Nothing in the records should be left out; transcribe them exactly.

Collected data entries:
┌──
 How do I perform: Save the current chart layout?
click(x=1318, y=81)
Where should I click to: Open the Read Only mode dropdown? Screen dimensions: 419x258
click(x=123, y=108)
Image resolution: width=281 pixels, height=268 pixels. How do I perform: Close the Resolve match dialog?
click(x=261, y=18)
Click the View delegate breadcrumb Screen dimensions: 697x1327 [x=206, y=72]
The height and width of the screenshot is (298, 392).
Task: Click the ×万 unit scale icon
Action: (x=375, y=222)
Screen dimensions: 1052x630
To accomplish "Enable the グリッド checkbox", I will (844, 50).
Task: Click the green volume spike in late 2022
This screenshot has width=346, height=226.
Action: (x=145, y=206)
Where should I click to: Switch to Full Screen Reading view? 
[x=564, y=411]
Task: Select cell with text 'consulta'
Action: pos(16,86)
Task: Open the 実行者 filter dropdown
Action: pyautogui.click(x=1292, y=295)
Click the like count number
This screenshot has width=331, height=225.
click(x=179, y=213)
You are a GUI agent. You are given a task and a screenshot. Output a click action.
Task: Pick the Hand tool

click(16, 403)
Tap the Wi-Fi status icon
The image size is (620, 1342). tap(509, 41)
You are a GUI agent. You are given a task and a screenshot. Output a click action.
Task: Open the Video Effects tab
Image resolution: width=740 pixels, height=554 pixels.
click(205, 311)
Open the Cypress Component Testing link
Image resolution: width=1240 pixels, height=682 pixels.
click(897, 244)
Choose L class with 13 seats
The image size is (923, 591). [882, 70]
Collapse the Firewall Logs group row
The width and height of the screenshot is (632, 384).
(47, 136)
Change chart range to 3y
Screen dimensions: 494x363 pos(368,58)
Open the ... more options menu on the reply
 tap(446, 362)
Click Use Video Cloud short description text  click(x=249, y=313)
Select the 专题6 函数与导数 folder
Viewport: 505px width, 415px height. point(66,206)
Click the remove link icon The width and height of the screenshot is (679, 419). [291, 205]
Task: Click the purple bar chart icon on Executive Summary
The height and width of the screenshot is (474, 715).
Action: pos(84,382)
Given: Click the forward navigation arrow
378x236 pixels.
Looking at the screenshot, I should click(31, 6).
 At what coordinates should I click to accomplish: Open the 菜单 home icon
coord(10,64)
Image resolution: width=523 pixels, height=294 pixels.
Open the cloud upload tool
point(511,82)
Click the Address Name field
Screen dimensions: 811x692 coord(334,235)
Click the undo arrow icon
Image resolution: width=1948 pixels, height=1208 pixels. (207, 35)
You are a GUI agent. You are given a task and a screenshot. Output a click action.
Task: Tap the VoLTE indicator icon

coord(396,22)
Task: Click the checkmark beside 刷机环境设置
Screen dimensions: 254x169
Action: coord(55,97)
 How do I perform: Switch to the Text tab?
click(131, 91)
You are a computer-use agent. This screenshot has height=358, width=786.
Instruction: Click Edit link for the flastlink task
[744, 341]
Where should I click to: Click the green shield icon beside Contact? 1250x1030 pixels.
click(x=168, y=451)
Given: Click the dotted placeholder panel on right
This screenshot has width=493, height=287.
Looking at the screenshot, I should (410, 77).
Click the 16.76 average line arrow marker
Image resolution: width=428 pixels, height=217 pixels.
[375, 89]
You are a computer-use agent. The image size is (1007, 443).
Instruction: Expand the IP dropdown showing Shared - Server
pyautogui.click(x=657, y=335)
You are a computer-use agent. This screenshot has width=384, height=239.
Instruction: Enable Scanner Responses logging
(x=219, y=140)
└──
Reply to the task:
 How do I perform: Save the current chart layout?
click(x=1318, y=81)
Where should I click to: Open the Read Only mode dropdown? Screen dimensions: 419x258
click(x=123, y=108)
Image resolution: width=281 pixels, height=268 pixels. How do I perform: Close the Resolve match dialog?
click(x=261, y=18)
Click the View delegate breadcrumb Screen dimensions: 697x1327 [x=206, y=72]
The height and width of the screenshot is (298, 392).
Task: Click the ×万 unit scale icon
Action: (x=375, y=222)
Screen dimensions: 1052x630
To accomplish "Enable the グリッド checkbox", I will (844, 50).
Task: Click the green volume spike in late 2022
This screenshot has width=346, height=226.
Action: (x=145, y=206)
Where should I click to: Switch to Full Screen Reading view? 
[x=564, y=411]
Task: Select cell with text 'consulta'
Action: pos(16,86)
Task: Open the 実行者 filter dropdown
Action: pyautogui.click(x=1292, y=295)
Click the like count number
This screenshot has width=331, height=225.
click(x=179, y=213)
You are a GUI agent. You are given a task and a screenshot. Output a click action.
Task: Pick the Hand tool

click(16, 403)
Tap the Wi-Fi status icon
The image size is (620, 1342). tap(509, 41)
You are a GUI agent. You are given a task and a screenshot. Output a click action.
Task: Open the Video Effects tab
Image resolution: width=740 pixels, height=554 pixels.
click(205, 311)
Open the Cypress Component Testing link
Image resolution: width=1240 pixels, height=682 pixels.
click(897, 244)
Choose L class with 13 seats
The image size is (923, 591). [882, 70]
Collapse the Firewall Logs group row
The width and height of the screenshot is (632, 384).
(47, 136)
Change chart range to 3y
Screen dimensions: 494x363 pos(368,58)
Open the ... more options menu on the reply
 tap(446, 362)
Click Use Video Cloud short description text  click(x=249, y=313)
Select the 专题6 函数与导数 folder
Viewport: 505px width, 415px height. point(66,206)
Click the remove link icon The width and height of the screenshot is (679, 419). [291, 205]
Task: Click the purple bar chart icon on Executive Summary
The height and width of the screenshot is (474, 715).
Action: pos(84,382)
Given: Click the forward navigation arrow
378x236 pixels.
Looking at the screenshot, I should click(31, 6).
 At what coordinates should I click to accomplish: Open the 菜单 home icon
coord(10,64)
Image resolution: width=523 pixels, height=294 pixels.
Open the cloud upload tool
point(511,82)
Click the Address Name field
Screen dimensions: 811x692 coord(334,235)
Click the undo arrow icon
Image resolution: width=1948 pixels, height=1208 pixels. (207, 35)
You are a GUI agent. You are given a task and a screenshot. Output a click action.
Task: Tap the VoLTE indicator icon

coord(396,22)
Task: Click the checkmark beside 刷机环境设置
Screen dimensions: 254x169
Action: coord(55,97)
 How do I perform: Switch to the Text tab?
click(131, 91)
You are a computer-use agent. This screenshot has height=358, width=786.
Instruction: Click Edit link for the flastlink task
[744, 341]
Where should I click to: Click the green shield icon beside Contact? 1250x1030 pixels.
click(x=168, y=451)
Given: Click the dotted placeholder panel on right
This screenshot has width=493, height=287.
Looking at the screenshot, I should (410, 77).
Click the 16.76 average line arrow marker
Image resolution: width=428 pixels, height=217 pixels.
[375, 89]
You are a computer-use agent. The image size is (1007, 443).
Instruction: Expand the IP dropdown showing Shared - Server
pyautogui.click(x=657, y=335)
You are a computer-use agent. This screenshot has width=384, height=239.
Instruction: Enable Scanner Responses logging
(x=219, y=140)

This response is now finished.